■ Trecho selecionado:
Assim que chegou a uma festa produzida pela gravadora WEA em sua homenagem, na boate Hippopotamus, em Ipanema, Prince estrilou: “Eu só entro aí se arrumarem um sósia. Ele vai pela frente e eu vou pela escada de incêndio.” Mas não havia sósia nem escada de incêndio. Só a entrada principal. Meio a contragosto, Prince adentrou a boate. Enquanto isso, Hadjes recebia um aviso do manager, Steven Fargnolli, para que não dirigisse nenhuma palavra ao artista. “Deixe que ele fale com você.” Hadjes seguiu o conselho. Em dado momento, Prince tomou a iniciativa, se aproximou dele e fez um pedido, olhando fixamente para a pista de dança: “Eu quero aquela mulher.” Aquela mulher era a atriz Maitê Proença. “Não, não posso fazer isso”, respondeu Hadjes. “Ela está com o marido.”

Prince, contrariado, não fez escândalo. Atravessou o resto da noite sem sósia e sem satisfazer seu desejo machista. Hadjes, por sua vez, manteve o emprego. Hoje, prestes a completar 70 anos, se entretém contando essa história na sala de seu apartamento, na Barra da Tijuca, Zona Oeste do Rio de Janeiro. Em suas décadas de show business, ele se acostumou a estranhos caprichos e histórias folclóricas envolvendo grandes artistas.

Homem de confiança do jornalista e produtor Roberto Muylaert, seu grande mestre, e aprendiz do musicólogo, jornalista e curador Zuza Homem de Mello, morto em 2020, Hadjes foi assistente de produção e de coordenação do Festival Internacional de Jazz de São Paulo, também conhecido como São Paulo-Montreux, nos anos de 1978 e 1980, e do Rio Jazz Monterey Festival, em 1980. Foi, além disso, produtor de casas de show no Rio, como a People, a Mistura Fina e a Jazzmania. Sua boa reputação fez com que, mais tarde, se tornasse representante no Brasil da Cavallo Rufallo & Fargnolli Management, empresa responsável pela carreira de artistas como Earth, Wind & Fire, Weather Report e Prince.

■ Complete o seguinte:
a) Responda, com base no trecho sobre Hadjes e Prince:
(i) Em que boate se realizou a festa em homenagem a Prince?
(ii) Em que bairro fica o apartamento de Hadjes?
(iii) De que empresa Hadjes se tornou representante no Brasil?
b) Transcreva fielmente a parte do trecho sobre Hadjes e Prince que se inicia pelas palavras "Homem de confiança" e se encerra em "Report e Prince.".

■ Dados fornecidos:
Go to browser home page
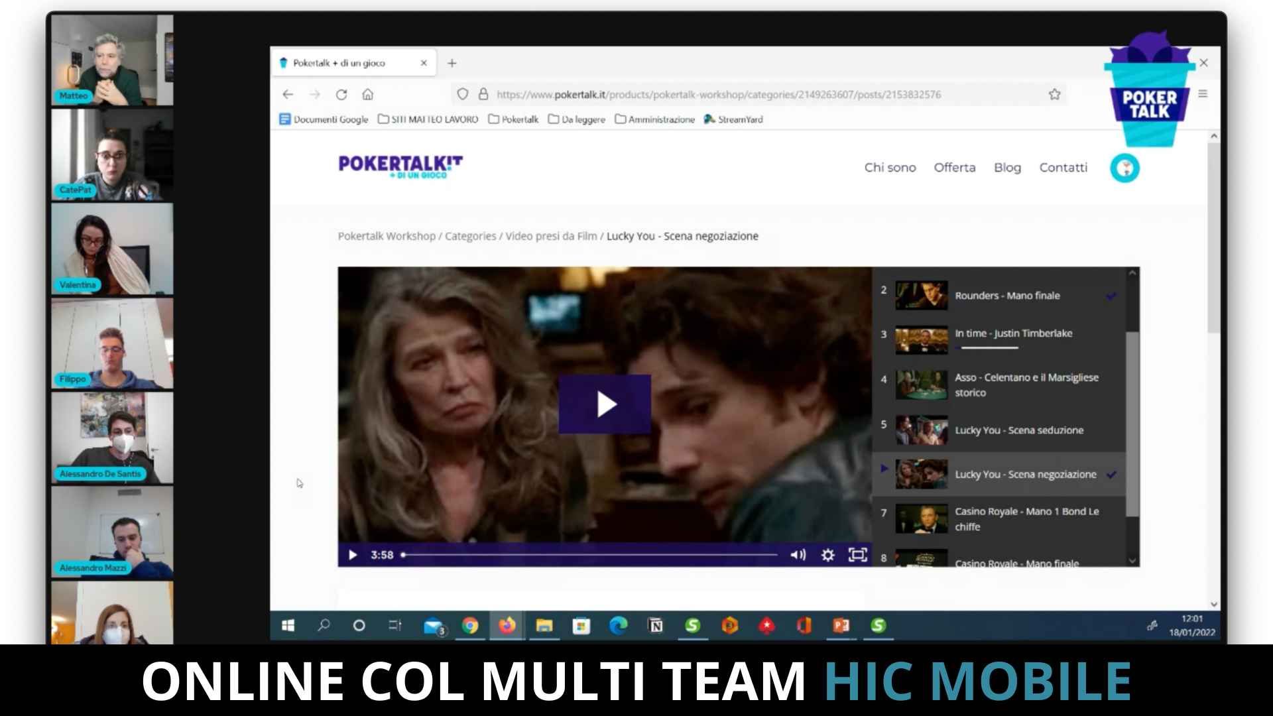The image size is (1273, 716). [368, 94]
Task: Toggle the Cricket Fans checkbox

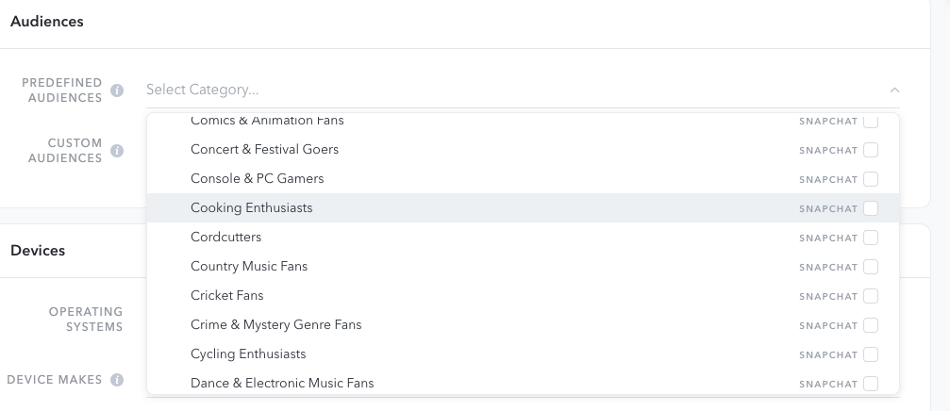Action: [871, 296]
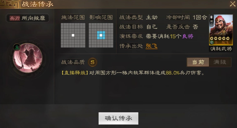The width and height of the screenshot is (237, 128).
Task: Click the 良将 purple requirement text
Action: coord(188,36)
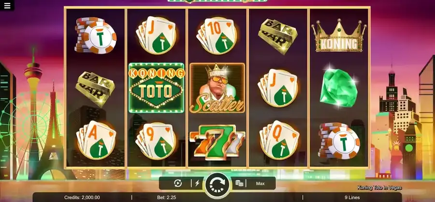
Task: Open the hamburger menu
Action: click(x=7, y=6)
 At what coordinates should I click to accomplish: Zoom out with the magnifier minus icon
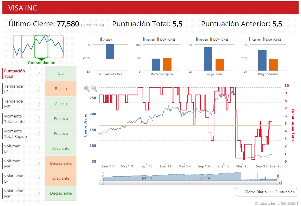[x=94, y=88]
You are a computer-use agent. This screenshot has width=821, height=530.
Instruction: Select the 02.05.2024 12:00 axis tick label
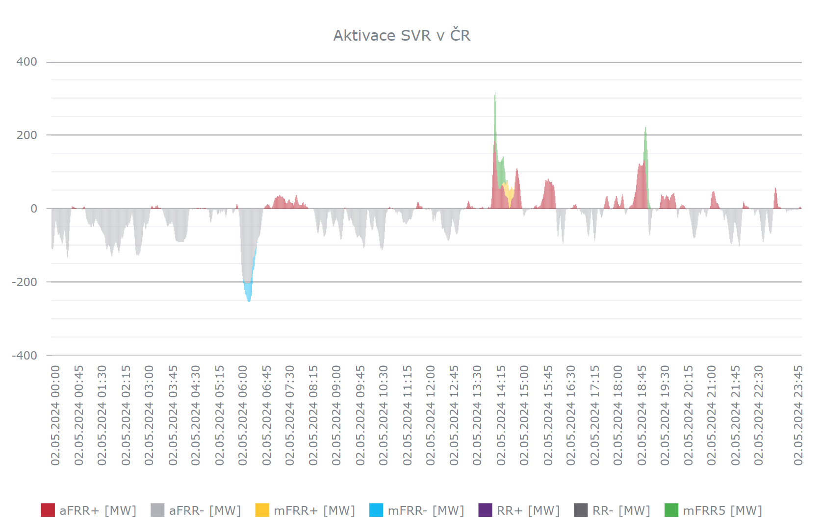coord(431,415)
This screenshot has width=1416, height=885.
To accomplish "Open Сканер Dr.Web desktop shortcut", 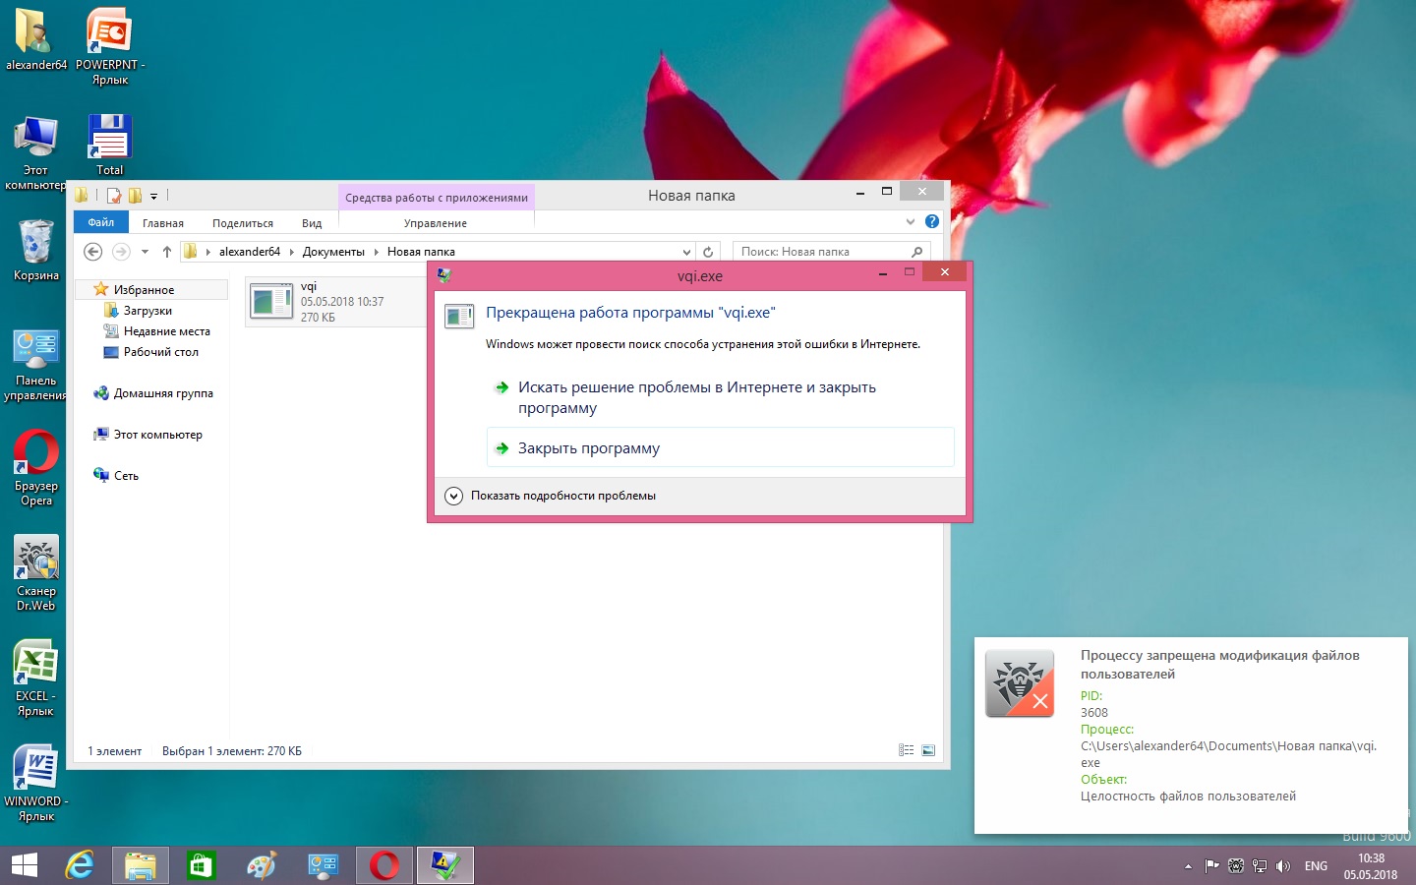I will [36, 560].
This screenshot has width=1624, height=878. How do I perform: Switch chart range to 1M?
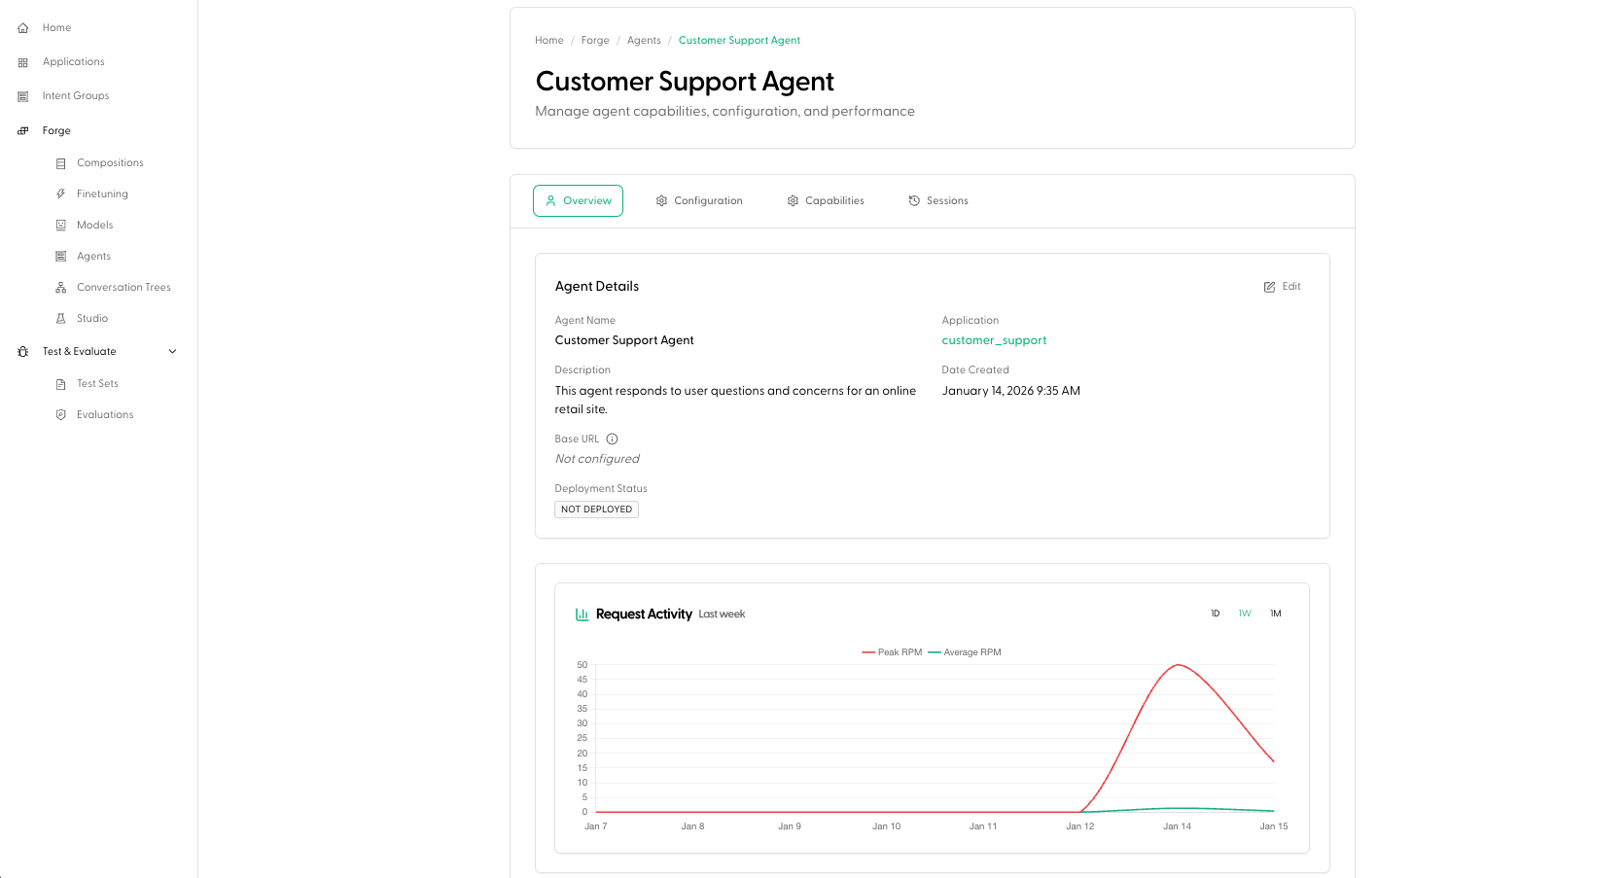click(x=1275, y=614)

■ Respostas esperadas:
a)
(i) Na boate Hippopotamus, em Ipanema.
(ii) Na Barra da Tijuca.
(iii) Da Cavallo Rufallo & Fargnolli Management.

b)
Homem de confiança do jornalista e produtor Roberto Muylaert, seu grande mestre, e aprendiz do musicólogo, jornalista e curador Zuza Homem de Mello, morto em 2020, Hadjes foi assistente de produção e de coordenação do Festival Internacional de Jazz de São Paulo, também conhecido como São Paulo-Montreux, nos anos de 1978 e 1980, e do Rio Jazz Monterey Festival, em 1980. Foi, além disso, produtor de casas de show no Rio, como a People, a Mistura Fina e a Jazzmania. Sua boa reputação fez com que, mais tarde, se tornasse representante no Brasil da Cavallo Rufallo & Fargnolli Management, empresa responsável pela carreira de artistas como Earth, Wind & Fire, Weather Report e Prince.